### Source text
──────────────────────────────

Challenges in congressional oversight of U.S. interests overseas

With control of Congress at stake in the midterm election—including a real chance that Democrats could take back the House—legislative oversight and investigations are returning to the forefront of discussion. Earlier this year at a symposium co-hosted by the Levin Center at Wayne Law and the Wayne Law Review, I examined challenges Congress faces conducting oversight of U.S. activities abroad. Here I present a few of the issues raised in my symposium article, Extraterritorial Congressional Oversight. In addition to summarizing some of the obstacles and sensitivities connected to doing oversight abroad, this post also presents a few practical reforms Congress could undertake to enhance its ability to project its power of inquiry overseas.

Congress’ Overseas Oversight Interests

Congress has all sorts of legitimate reasons to conduct oversight that transcends national boundaries and extends to U.S. interests all over the world. They range from U.S. government operations overseas, to U.S. foreign assistance to foreign governments and multilateral organizations, to wartime U.S. government contracts, to global commercial regulation. Overseas oversight efforts will often raise issues of domestic law, federal jurisdiction, foreign relations law, and diplomatic norms. Imagine, for a moment, an investigation into corrupt siphoning of U.S. funds provided to a foreign government for police training—the diplomatic sensitivities are obvious, but so are Congress’s legitimate information interests.

Unique Oversight Challenges

Right out of the gates, a congressional committee investigating our hypothetical foreign, congressionally funded police contract faces three structural sensitivities: (1) separation of powers, (2) projection of American bipartisan solidarity, and (3) foreign sovereignty. While Congress and its members are free to disagree with executive branch policy, the executive branch conducts formal foreign policy—and represents the face—of the United States. Thus, investigating committees must be sensitive to undermining diplomatic efforts overseas – even if they are advocating for a change in that diplomatic position at home. This is one of the chief evils to which Congress was responding when it passed the Logan Act. Similarly, like complementary coordination in the separation of powers, bipartisanship is also critical to projecting American strength overseas. It is unseemly and damaging for congressional fact finders to allow public partisan rifts to be exploited by foreign governments. Finally, even when Congress has a wholly legitimate interest in a foreign government’s activities, principles of sovereign equality among nations caution against high-handedness. Even beyond the concept of sovereignty, if congressional investigators offend overseas counterparts it could cause a diplomatic incident with collateral consequences worse than the information impasse. As such, it is important to evaluate potential diplomatic fallout in consultation with executive branch diplomats and intelligence officers.

Subpoenas and compelled testimony present another set of challenges for congressional oversight abroad. Civil litigants and prosecutors have had some success serving and enforcing extraterritorial subpoenas in federal court proceedings but Congress has had a lot more difficulty (see pp. 139-146 here). First, Congress is not a beneficiary of the operative mutual legal assistance treaties that cover civil and criminal litigation. Second, Federal statutes implementing requests for foreign judicial assistance also fail to empower congressional oversight. For example, by its terms, the Walsh Act authorizes “courts,” not Congress, to subpoena a U.S. citizen located abroad. From the perspective of foreign governments, Congress is further hampered by the United States’ failure to reciprocate subpoena assistance to foreign legislative bodies (often, for good reason—imagine China’s legislative body seeking to subpoena information on Chinese dissidents in the United States).

──────────────────────────────

### Your tasks
**A)** In the entries starting at the one with "Úvod (197, 176)" and ending at the one with "Ubytování pro skupiny (262, 721)", swap "Privacy Policy" for "Privacy Notice" and reproduce only those entries, otherwise unchanged.
**B)** Carry on the article about congressional oversight of U.S. interests overseas, picking up after its final sentence.

──────────────────────────────

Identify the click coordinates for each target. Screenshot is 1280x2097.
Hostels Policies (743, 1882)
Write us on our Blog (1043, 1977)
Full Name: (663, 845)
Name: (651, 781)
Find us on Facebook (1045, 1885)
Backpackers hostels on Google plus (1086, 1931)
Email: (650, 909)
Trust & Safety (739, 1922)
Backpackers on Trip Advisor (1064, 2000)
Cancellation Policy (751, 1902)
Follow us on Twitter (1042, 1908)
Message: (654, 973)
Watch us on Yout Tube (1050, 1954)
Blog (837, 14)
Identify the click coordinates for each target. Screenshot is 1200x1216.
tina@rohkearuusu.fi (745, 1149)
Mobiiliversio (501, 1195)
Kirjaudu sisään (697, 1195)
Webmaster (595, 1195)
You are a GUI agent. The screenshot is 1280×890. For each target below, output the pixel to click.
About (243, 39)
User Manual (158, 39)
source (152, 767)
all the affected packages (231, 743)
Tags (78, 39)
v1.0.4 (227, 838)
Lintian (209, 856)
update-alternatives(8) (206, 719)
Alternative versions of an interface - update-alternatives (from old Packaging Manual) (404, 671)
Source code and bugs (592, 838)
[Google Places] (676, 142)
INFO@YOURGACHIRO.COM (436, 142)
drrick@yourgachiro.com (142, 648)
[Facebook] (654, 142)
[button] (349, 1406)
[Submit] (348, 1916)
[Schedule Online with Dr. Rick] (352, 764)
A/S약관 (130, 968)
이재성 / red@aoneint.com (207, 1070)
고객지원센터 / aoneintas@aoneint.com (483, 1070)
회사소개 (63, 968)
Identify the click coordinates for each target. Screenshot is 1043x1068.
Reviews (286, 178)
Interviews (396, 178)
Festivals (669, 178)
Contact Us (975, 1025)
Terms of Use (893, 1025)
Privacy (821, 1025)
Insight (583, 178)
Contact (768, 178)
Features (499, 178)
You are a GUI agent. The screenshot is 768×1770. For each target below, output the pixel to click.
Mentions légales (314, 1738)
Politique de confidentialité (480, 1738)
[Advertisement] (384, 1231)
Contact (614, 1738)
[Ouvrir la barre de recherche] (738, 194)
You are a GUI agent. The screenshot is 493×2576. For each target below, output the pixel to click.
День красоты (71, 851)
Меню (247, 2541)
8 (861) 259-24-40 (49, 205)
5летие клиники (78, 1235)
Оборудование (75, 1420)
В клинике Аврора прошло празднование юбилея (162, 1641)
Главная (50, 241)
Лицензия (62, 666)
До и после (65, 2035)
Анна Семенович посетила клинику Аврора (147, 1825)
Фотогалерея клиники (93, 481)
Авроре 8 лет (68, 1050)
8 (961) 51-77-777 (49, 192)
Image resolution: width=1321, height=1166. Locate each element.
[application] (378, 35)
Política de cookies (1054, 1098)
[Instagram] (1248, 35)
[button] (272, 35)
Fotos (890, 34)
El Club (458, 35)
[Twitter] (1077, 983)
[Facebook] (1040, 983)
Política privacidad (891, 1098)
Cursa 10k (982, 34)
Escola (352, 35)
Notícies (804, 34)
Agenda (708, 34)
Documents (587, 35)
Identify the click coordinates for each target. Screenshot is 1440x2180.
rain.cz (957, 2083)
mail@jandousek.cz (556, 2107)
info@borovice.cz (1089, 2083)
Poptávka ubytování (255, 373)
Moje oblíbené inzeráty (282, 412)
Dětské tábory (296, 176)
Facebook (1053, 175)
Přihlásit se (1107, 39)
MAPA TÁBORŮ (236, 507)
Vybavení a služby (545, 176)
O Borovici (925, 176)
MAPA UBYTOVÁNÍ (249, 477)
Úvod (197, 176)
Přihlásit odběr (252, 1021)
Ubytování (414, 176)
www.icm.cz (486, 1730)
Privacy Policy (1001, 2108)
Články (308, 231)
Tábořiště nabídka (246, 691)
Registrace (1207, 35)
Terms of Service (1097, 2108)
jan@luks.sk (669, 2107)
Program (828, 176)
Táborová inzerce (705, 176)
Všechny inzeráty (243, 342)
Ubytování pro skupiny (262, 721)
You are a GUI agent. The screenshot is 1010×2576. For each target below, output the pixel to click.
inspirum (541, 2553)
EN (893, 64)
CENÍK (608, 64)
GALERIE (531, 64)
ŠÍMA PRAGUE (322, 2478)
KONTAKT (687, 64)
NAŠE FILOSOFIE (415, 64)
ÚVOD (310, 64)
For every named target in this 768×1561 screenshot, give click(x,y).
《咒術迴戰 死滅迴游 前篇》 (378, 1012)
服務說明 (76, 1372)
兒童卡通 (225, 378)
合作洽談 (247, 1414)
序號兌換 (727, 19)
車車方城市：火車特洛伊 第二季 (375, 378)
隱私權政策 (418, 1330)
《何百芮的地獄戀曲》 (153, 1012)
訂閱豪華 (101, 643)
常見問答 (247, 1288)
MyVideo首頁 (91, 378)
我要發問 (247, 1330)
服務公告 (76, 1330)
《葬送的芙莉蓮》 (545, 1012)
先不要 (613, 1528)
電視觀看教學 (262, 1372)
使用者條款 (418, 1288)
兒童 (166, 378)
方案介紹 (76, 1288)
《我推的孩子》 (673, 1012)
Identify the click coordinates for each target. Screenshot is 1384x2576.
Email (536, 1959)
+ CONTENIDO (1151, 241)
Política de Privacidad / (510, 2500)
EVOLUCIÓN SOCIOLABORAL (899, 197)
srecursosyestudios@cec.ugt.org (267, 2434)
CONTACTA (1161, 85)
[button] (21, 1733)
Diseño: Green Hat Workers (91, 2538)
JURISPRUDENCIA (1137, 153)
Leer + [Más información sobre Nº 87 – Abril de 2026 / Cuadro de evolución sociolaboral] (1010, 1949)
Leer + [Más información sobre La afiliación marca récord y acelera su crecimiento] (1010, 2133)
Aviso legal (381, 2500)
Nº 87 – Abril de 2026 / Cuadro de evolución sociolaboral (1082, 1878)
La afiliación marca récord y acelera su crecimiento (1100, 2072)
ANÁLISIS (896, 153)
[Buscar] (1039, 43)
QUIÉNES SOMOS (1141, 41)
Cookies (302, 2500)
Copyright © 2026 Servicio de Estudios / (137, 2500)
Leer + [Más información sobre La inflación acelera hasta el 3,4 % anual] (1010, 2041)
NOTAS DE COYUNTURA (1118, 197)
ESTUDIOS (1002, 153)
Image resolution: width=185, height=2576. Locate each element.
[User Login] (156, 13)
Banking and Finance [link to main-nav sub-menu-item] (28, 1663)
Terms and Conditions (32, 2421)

──────────────────────────────

### Outputs by task
**A)**
Úvod (197, 176)
Přihlásit odběr (252, 1021)
Ubytování (414, 176)
www.icm.cz (486, 1730)
Privacy Notice (1001, 2108)
Články (308, 231)
Tábořiště nabídka (246, 691)
Registrace (1207, 35)
Terms of Service (1097, 2108)
jan@luks.sk (669, 2107)
Program (828, 176)
Táborová inzerce (705, 176)
Všechny inzeráty (243, 342)
Ubytování pro skupiny (262, 721)

**B)**
Proposals for Reform

While these challenges are significant, they can be mitigated. In order to enhance its ability to conduct oversight overseas, Congress should:

Enact Express Extraterritorial Subpoena Authority. The House and Senate should amend their rules to grant committees of relevant jurisdiction with extraterritorial subpoena authority. In addition, Congress should enact statutes authorizing overseas subpoenas that extend all the way to the limits of the Due Process Clause.

Negotiate Legislative Inclusion in Mutual Legal Assistance Treaties. As Gary Davidson advocates, Congress should press the Executive Branch for inclusion in mutual legal assistance treaties. Congress can leverage its array of legislative powers to incentivize executive branch cooperation, including Senate treaty ratification, appropriations, hearings, and legislative policy expressions.

Mandate State Department and Defense Department Travel Support. Congress should pass legislation that formalizes its expectations of executive branch support for oversight travel. This legislation should not impose too many onerous obligations on embassy or military staff. However, statutory mandates for facilitation of congressional oversight on transcription, translation, workspace, in-country mobility, and security could clarify interbranch relations and improve efficiency.

Enact Congressional Accountability Provisions to U.S. Government Contracts. Legislation should mandate that U.S. government contracts contain provisions designed: (1) to ensure transparency of sub-contractual relationships, (2) to provide audit rights to appropriate U.S. government entities, including Congress’s investigating committees, and (3) to condition contract awards on consent to jurisdiction, including congressional subpoenas.

Leverage Congressional Oversight through Suspension and Debarment. Congress should amend suspension and debarment statutes to strengthen Congress’s ability to obtain contractor information overseas. Specifically, Congress should enact a statute that expressly authorizes suspension of a contractor or subcontractor if Congress finds that it failed to comply with a formal request or subpoena for information from a committee of competent jurisdiction.

Leverage Foreign Assistance Funds to Obtain Information. While it needs to be sensitive to the sovereignty of a foreign government, Congress may choose to incentivize other nations’ oversight cooperation with the power of the purse.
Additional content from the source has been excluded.